J'ai rêvé d'être batteur, photographe ou footballeur. Tous ces rêves sont restés des rêves… Mais on peut aussi dire qu'ils se sont réalisés. Car, en créant un roman ou une nouvelle, l'écrivain donne le rythme comme le fait le batteur, diminue ou agrandit et cadre l'image comme le photographe, passe quelque chose à quelqu'un à l'autre bout du monde comme le footballeur passe le ballon à un coéquipier à l'autre bout du terrain.

• Quelle est votre plus grande addiction ?


Mon médecin dirait : les cigarettes. Mais, il est “seulement” un éminent cardiologue.

• Quel est votre juron, gros mot ou blasphème favori ? 


Il faut tout de même tenir compte de l'âge de ceux qui vont nous lire. Mon juron favori n'est pas pour les oreilles des moins de cent ans.

• Quel est le mot que vous détestez le plus et pourquoi ?


Politique. À cause des politiciens.

• Si vous étiez une figure de style, que seriez-vous ?


Antithèse slave. Hyperbole. Litote.

• Quelle facette de votre personnalité gardez-vous secrète au premier abord et pourquoi ?


Il serait peut-être plus important de découvrir quelle facette de ma personnalité je garde secrète pour moi-même.

• Quelle serait votre plus belle rencontre littéraire (livre, auteur, lecteur, etc.) ?


Un jour, à l'étranger, dans le métro d'une grande ville, j'ai vu un jeune homme en train de lire un de mes recueils de nouvelles publié dans ce pays-là une dizaine d'années auparavant. Dieu sait comment il en était venu à le lire, le livre avait été publié à un tirage relativement faible, l'éditeur estimait qu'il était inutile de le rééditer. Le train fonçait, les voyageurs somnolaient… Il ne s'est rien passé d'autre. J'ai observé l'expression du visage du jeune homme. Il est sorti à la station suivante. Cette ville avait plus de quinze millions d'habitants.

• Quel serait votre plaisir de lecture coupable ?


Les livres qui ne sont pas des livres au vrai sens du terme. Qui sont des brochures. Celles qui contiennent les modes d'emploi de divers appareils, du grille-pain à l'ordinateur, de la brosse à dents électrique au lave-linge, de la télécommande au téléphone mobile… Ces imprimés m'inspirent un sentiment d'assurance. Elles me donnent l'impression que je domine toutes ces machines. Que ce n'est pas le contraire.

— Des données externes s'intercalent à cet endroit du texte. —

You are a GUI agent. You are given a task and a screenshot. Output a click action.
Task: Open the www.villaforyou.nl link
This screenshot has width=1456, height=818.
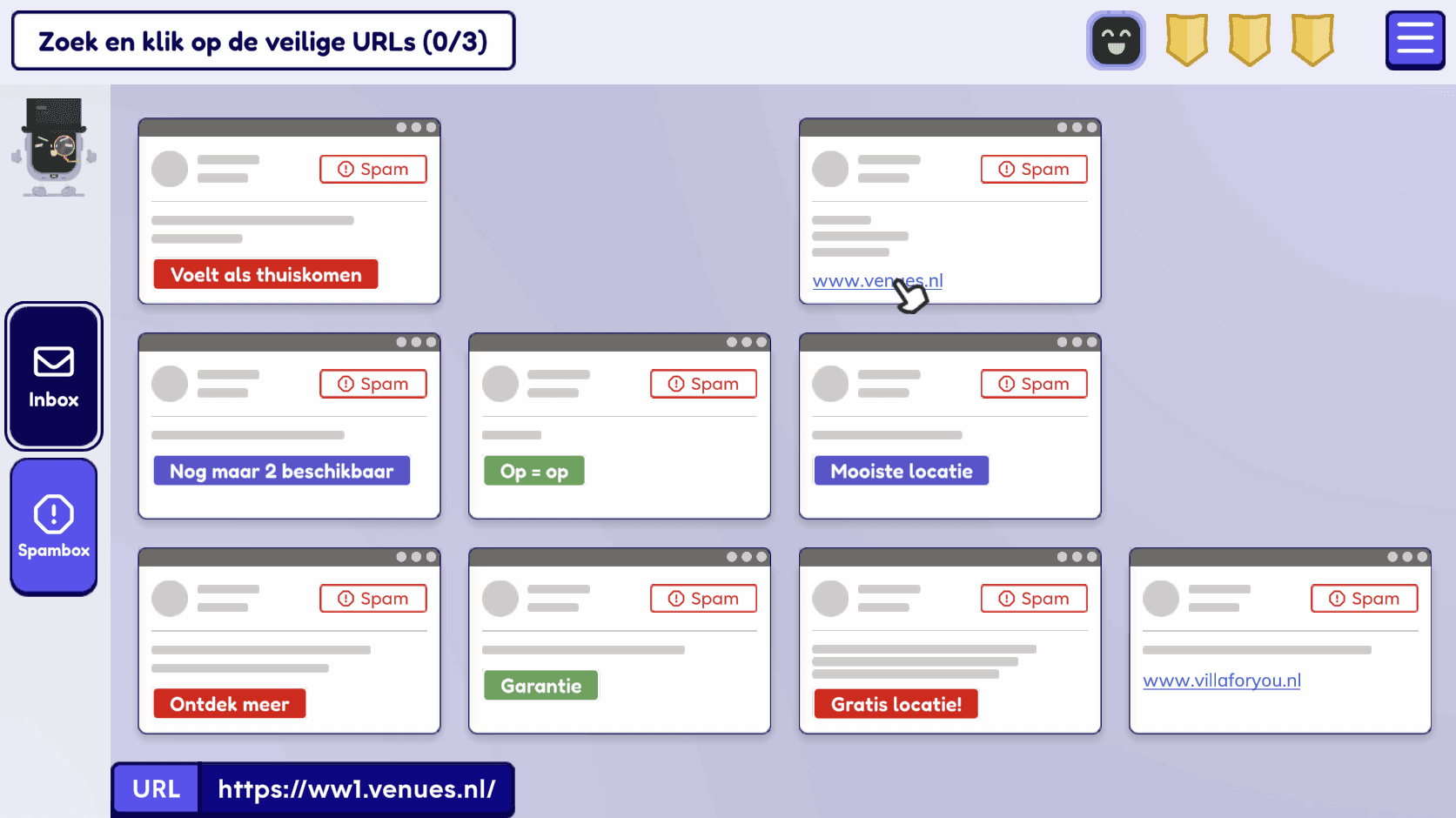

• Quel est l'écrivain que vous ne lirez jamais ?


J'ai emmené ma fille pour la première fois à la présentation d'un livre pour enfant. L'auteur était une de mes connaissances. Il a demandé à ma fille si elle voulait qu'il lui offre son livre. Surprise par cette marque de civilité qu'elle ne connaissait pas, elle a répondu : « Je ne sais pas… Il faut d'abord que je vois comment il est. » Je ferai la même réponse à votre question : je ne sais pas, il faut d'abord que je vois ce qu'écrit cet écrivain.

• Quel est le son, le bruit que vous aimez le plus ?


Les chœurs et les murmures de la mer. Les concertos pour piano et les bruits qui viennent de la cuisine quand on prépare un repas (y compris celui d'une bouteille qu'on débouche). Les concertos pour violoncelle et le souffle du vent, le tambourinement de la pluie. Les improvisations du jazz et les annonces sonores des gares de chemin de fer qui signalent les départs des trains et leurs destinations.

• Quel qualificatif décrirait votre bibliothèque personnelle ?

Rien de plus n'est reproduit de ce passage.